Тут он ощутил на плече чью-то крепкую руку, и эта рука потянула его назад, он едва не уронил щетку на улицу.
— Что ж это мы творим? — прогремела мадам Жозефина. — Нельзя стоять на балконе голышом, не правда ли, господин де Вринд.
Он смотрел на нее, а она, все еще крепко сжимая его плечо, не в меру громко произнесла:
— Сейчас мы пойдем в комнату и оденемся, не правда ли?
Он ведь не глухой. А понял ее не сразу толыю потому, что она кричала.
— Вы разве не слышали телефон? — крикнула она. — Стало быть, заходим в комнату, ну, давайте, заходим, видите, вот ваша рубашка, сейчас мы ее наденем, и… да она сырая, видать, вы изрядно вспотели, не правда ли? Надо надеть свежую, возьмем свежую, да?

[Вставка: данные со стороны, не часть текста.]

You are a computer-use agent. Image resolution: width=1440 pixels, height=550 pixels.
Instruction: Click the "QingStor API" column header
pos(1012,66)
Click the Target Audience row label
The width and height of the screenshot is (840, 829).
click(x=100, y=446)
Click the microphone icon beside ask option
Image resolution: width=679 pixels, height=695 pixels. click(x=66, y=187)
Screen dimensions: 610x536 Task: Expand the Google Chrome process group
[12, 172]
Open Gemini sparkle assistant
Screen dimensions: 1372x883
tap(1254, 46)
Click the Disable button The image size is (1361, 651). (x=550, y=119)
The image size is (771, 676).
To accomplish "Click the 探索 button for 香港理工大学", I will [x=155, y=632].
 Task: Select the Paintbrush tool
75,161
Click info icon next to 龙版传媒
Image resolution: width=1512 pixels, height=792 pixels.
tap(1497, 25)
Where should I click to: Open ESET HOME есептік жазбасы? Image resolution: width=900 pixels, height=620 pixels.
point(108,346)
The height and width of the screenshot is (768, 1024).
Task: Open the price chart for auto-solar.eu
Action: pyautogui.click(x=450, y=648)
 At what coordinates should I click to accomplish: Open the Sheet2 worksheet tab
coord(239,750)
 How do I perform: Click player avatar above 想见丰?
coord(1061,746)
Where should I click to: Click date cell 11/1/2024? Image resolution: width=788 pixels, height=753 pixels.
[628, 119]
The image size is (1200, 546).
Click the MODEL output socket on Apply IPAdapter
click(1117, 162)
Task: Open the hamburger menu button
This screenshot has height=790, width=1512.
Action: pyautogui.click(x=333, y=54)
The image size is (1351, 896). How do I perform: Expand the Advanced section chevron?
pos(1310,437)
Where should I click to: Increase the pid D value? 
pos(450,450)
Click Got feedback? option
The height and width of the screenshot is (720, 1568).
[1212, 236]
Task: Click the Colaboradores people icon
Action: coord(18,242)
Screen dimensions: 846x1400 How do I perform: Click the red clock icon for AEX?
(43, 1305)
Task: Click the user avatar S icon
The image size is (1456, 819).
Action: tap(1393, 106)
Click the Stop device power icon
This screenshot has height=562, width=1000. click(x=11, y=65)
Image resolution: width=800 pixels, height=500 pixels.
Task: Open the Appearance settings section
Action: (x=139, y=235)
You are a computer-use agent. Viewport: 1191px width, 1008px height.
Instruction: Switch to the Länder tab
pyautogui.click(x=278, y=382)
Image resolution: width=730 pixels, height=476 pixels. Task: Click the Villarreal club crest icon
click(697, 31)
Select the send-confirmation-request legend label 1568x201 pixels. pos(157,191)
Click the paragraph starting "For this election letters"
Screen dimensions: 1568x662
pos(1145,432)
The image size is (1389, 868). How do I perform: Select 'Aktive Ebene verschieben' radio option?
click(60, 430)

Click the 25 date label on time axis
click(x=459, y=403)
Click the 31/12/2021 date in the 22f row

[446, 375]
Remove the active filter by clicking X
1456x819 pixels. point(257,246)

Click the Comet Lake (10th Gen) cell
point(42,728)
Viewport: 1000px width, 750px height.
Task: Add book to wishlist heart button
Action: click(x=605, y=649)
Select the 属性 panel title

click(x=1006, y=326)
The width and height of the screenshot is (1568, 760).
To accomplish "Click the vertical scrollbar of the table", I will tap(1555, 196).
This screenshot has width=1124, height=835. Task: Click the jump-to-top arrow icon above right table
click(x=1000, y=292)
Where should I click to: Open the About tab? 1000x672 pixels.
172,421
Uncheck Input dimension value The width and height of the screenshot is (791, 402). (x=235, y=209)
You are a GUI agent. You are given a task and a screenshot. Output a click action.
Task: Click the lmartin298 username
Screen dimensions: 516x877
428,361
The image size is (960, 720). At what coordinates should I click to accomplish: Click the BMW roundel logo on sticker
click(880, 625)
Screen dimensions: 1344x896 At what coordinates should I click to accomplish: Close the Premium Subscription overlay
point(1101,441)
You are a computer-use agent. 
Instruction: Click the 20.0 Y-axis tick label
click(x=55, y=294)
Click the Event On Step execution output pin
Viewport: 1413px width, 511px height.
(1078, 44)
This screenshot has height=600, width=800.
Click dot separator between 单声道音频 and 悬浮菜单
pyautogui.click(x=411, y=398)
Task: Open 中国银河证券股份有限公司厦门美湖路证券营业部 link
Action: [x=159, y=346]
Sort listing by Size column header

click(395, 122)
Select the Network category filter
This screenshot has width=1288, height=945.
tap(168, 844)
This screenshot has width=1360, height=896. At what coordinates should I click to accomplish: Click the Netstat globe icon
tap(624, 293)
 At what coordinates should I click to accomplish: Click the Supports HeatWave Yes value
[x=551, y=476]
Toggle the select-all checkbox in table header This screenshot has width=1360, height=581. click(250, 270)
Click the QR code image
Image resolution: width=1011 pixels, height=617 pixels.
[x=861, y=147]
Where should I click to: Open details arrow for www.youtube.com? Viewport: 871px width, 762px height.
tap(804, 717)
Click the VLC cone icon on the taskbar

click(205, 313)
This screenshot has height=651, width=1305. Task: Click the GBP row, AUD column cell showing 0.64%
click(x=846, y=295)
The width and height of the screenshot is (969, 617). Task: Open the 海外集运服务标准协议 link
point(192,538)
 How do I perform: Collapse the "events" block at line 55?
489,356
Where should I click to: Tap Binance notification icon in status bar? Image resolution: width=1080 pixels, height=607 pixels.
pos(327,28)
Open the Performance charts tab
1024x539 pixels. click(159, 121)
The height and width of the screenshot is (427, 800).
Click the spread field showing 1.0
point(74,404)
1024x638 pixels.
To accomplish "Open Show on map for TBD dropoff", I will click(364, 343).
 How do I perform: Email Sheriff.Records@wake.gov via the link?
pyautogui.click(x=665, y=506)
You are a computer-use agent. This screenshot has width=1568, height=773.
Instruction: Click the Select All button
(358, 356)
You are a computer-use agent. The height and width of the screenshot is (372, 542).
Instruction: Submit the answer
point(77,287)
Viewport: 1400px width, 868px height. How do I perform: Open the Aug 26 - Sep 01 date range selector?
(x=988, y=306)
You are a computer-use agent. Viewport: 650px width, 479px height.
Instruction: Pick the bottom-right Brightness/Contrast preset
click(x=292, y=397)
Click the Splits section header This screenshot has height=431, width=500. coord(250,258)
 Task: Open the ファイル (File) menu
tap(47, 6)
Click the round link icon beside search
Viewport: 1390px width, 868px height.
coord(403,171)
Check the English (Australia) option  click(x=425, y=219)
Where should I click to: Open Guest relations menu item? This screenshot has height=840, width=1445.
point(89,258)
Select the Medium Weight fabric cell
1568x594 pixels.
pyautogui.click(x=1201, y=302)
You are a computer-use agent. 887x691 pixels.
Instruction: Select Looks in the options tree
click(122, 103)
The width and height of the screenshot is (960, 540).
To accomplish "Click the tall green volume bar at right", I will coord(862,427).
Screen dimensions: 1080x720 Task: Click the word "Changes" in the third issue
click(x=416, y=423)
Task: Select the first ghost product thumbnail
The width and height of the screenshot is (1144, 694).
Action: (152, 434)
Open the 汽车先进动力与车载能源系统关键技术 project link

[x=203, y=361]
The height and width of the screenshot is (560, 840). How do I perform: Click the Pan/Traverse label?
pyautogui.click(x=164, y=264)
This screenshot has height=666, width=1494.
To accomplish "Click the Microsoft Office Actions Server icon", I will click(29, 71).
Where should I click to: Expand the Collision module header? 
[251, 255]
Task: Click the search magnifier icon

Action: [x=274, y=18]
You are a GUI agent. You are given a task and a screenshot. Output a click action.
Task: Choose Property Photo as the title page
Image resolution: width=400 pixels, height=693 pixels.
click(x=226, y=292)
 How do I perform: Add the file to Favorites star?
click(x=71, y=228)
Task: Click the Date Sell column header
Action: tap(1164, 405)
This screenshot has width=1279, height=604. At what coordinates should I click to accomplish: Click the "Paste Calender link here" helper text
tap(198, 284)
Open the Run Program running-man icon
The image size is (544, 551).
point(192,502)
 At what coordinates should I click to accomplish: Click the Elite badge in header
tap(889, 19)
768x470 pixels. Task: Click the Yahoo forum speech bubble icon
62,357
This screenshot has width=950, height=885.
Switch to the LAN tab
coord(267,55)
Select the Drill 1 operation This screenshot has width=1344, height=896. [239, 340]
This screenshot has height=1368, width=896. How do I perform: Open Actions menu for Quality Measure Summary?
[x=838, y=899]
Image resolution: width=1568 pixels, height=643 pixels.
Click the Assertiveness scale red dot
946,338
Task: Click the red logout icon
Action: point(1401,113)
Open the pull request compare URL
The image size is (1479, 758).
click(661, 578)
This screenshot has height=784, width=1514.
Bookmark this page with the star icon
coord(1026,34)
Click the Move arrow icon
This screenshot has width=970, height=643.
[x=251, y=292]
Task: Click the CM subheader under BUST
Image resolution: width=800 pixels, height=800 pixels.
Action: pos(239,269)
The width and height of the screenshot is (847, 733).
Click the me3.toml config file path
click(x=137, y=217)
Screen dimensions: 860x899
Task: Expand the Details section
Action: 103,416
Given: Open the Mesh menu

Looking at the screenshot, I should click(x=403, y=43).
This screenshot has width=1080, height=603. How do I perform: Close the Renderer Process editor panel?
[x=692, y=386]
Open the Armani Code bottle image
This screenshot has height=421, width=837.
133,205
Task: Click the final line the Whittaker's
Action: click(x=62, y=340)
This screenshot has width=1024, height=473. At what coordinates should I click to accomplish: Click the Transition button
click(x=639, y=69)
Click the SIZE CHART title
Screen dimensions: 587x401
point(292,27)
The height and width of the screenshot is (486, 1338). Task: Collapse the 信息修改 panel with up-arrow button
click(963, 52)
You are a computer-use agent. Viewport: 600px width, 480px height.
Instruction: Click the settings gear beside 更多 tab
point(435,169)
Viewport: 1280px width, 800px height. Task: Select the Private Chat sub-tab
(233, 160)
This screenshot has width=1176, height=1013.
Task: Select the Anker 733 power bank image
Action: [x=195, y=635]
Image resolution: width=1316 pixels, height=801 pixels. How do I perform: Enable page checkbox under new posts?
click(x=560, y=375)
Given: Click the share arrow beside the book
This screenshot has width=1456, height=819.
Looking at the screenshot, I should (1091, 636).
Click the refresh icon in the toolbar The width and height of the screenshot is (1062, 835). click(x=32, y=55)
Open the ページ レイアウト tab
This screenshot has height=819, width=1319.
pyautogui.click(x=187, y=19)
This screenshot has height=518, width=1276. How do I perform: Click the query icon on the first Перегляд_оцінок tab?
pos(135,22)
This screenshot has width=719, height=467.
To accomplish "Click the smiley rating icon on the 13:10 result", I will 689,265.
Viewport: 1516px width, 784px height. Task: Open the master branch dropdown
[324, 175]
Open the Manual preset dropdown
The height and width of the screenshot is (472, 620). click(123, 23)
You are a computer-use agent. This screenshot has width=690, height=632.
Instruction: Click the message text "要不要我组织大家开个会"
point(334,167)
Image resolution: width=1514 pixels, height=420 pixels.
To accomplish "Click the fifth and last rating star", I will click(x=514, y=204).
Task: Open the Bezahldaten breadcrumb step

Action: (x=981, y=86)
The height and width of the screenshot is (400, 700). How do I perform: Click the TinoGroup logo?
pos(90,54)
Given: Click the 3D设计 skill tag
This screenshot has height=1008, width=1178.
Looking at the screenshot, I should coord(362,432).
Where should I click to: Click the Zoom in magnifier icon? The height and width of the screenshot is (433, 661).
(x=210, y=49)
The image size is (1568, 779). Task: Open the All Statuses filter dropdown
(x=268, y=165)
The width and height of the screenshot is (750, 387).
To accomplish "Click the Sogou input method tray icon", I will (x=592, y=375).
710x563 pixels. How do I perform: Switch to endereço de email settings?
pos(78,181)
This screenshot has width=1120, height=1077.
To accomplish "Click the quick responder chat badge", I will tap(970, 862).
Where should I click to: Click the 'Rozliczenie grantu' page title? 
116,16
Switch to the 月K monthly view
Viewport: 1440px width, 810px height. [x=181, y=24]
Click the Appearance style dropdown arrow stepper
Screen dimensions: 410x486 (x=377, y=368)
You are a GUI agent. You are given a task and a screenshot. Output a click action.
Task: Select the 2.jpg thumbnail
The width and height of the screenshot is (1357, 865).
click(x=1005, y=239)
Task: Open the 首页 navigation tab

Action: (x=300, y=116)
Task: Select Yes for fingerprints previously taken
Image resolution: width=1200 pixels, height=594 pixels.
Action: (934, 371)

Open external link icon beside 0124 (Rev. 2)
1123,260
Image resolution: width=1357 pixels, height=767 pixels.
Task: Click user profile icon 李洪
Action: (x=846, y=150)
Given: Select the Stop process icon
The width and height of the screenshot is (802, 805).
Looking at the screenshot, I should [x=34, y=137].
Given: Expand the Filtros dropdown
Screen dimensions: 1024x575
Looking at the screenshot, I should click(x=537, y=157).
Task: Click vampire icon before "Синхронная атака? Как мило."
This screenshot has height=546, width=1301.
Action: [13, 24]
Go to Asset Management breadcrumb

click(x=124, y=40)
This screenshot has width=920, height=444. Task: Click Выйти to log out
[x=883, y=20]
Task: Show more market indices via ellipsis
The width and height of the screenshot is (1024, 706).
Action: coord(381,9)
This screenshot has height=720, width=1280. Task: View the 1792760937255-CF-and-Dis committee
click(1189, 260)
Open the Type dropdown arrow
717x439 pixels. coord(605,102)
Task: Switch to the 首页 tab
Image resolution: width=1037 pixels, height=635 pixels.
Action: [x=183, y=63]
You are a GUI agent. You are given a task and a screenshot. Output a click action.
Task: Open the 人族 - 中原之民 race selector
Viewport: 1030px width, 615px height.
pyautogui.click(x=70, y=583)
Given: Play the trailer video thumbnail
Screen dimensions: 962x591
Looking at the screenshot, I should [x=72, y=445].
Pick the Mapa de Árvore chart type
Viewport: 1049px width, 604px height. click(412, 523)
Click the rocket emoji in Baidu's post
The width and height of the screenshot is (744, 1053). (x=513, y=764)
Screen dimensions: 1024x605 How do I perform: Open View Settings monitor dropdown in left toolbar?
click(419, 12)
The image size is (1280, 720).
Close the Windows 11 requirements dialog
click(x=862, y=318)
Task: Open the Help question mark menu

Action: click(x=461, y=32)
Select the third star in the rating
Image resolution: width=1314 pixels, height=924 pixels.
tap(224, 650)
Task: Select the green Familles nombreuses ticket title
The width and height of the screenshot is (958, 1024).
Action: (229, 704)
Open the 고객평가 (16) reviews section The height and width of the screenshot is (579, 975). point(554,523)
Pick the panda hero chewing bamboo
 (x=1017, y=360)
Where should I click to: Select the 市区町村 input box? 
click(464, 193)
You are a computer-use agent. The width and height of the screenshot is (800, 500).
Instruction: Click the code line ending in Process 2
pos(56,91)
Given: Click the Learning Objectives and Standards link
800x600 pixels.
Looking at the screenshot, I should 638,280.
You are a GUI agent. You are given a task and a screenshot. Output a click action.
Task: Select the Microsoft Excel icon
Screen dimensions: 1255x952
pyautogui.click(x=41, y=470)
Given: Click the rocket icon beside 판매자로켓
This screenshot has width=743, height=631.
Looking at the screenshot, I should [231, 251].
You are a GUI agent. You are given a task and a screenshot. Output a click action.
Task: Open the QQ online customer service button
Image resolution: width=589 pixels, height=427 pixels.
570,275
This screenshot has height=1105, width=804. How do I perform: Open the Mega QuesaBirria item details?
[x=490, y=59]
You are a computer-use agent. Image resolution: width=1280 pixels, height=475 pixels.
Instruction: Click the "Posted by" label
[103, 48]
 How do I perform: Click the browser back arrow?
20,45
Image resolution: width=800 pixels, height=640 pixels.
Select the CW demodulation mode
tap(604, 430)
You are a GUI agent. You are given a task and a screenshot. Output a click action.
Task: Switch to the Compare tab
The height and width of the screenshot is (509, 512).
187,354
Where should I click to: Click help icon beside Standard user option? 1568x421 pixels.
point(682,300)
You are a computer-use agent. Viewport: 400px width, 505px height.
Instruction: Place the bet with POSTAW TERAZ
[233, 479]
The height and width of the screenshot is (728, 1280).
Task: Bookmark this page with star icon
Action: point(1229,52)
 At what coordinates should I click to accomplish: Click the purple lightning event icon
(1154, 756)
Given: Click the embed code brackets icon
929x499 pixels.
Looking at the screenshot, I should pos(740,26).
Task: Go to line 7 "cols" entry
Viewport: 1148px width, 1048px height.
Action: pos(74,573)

Она энергично распахнула шкаф, заглянула внутрь, сунула туда руку, и тут де Вринд сказал:
— Нет! — Только не это, он не допустит, чтобы кто-нибудь вот так запросто лазил в его шкаф и копался в его вещах… но она уже говорила:
— Прошу, отличная рубашка, отличная белая рубашка, ее мы и наденем!
Мадам Жозефина отобрала у него щетку, которую он так и держал в руке, положила ее на столик, костюмные брюки соскользнули с руки де Вринда и кучкой лежали на полу. Мадам Жозефина помогла ему надеть рубашку, при этом опять увидела татуированный номер на его предплечье, быстро натянула на руку рукав, хотела сказать: «Вот и славно!» — но промолчала.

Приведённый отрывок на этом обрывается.